Del Toro is a sure-fire nominee for best director for “The Shape of Water,” as is Martin McDonagh for “Three Billboards.” Peele is also a strong contender in the category for his freshman effort “Get Out,” as are Nolan, Spielberg and Gerwig.

If early awards-season ceremonies are any indication, there appears to be little drama in the top acting categories. Frances McDormand has swept most of the best-actress prizes for her role as the defiant mother of a murdered daughter in “Three Billboards Outside Ebbing, Missouri.” Gary Oldman, meanwhile, has also dominated the pre-Oscar awards for his turn as British prime minister Winston Churchill in “Darkest Hour.”

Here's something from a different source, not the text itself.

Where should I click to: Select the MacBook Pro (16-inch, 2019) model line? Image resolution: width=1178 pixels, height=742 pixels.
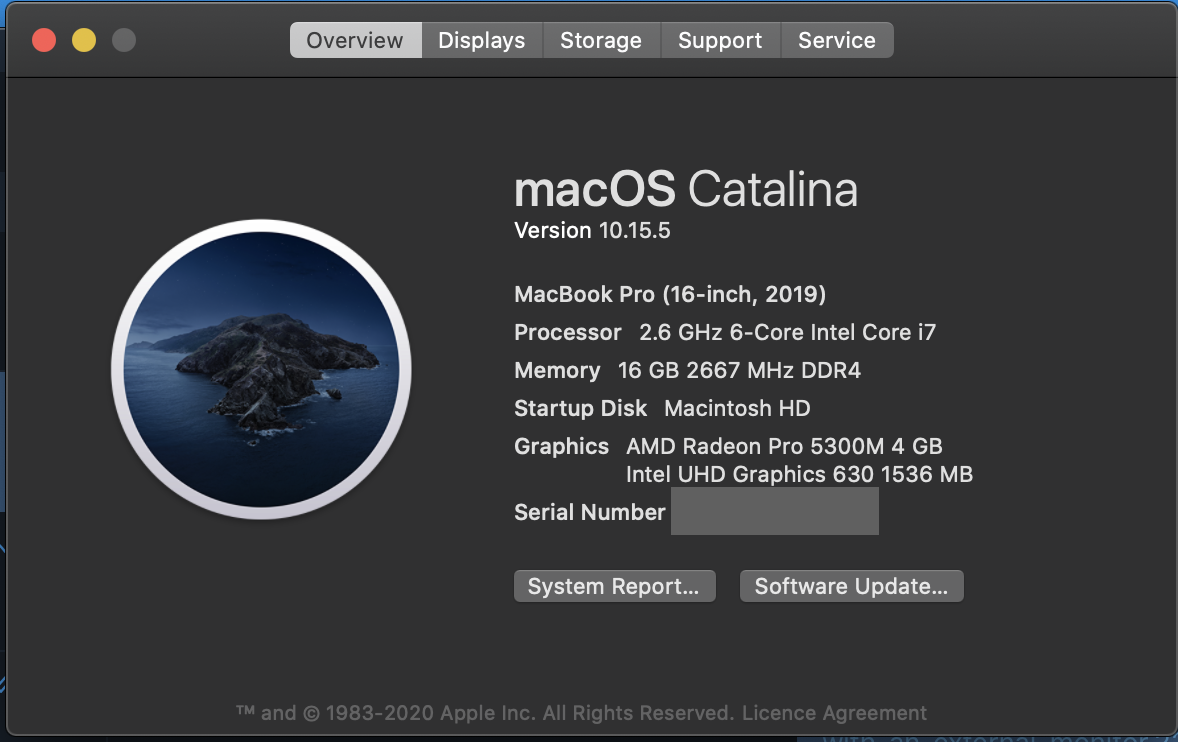click(670, 294)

Allison Janney and Sam Rockwell have also collected the majority of supporting-performance prizes — Janney for her role as figure skater Tonya Harding’s abusive mother in “I, Tonya” and Rockwell as a sheriff’s deputy in “Three Billboards.”

But anything is possible on Oscar night. Among those hoping to land in the best-actor category are Timothee Chalamet for his work in “Call Me by Your Name,” Daniel Kaluuya for “Get Out,” James Franco for “The Disaster Artist,” Daniel Day-Lewis for “Phantom Thread,” Tom Hanks for “The Post” and Denzel Washington for “Roman J. Israel, Esq.”

Other contenders in the best-actress field include Judi Dench for “Victoria & Abdul,” Sally Hawkins for “The Shape of Water,” Saoirse Ronan for “Lady Bird,” Margot Robbie for “I, Tonya,” Jessica Chastain for “Molly’s Game” and Meryl Streep for “The Post.”

Potential challengers in the supporting-actor category include Richard Jenkins for “The Shape of Water,” Willem Dafoe for “The Florida Project,” Steve Carell for “Battle of the Sexes” and Woody Harrelson for “Three Billboards.”

Laurie Metcalf is a likely supporting-actress nominee for “Lady Bird,” with other potential nominees including Mary J. Blige for “Mudbound,” Holly Hunter for “The Big Sick” and Hong Chau for “Downsizing.”

Oscar nominations will be announced beginning at 5:22 a.m. in two parts. The first wave of nominees will be announced in a pre-recorded segment, with remaining nominations made public in a live announcement from the Academy of Motion Picture Arts and Sciences’ Samuel Goldwyn Theater.

The Academy did away with the traditional live announcement last year, opting to use only a pre-recorded special to reveal the nominees. The format received some negative feedback, and the Academy has backpedaled to a hybrid of both for this year’s big reveal.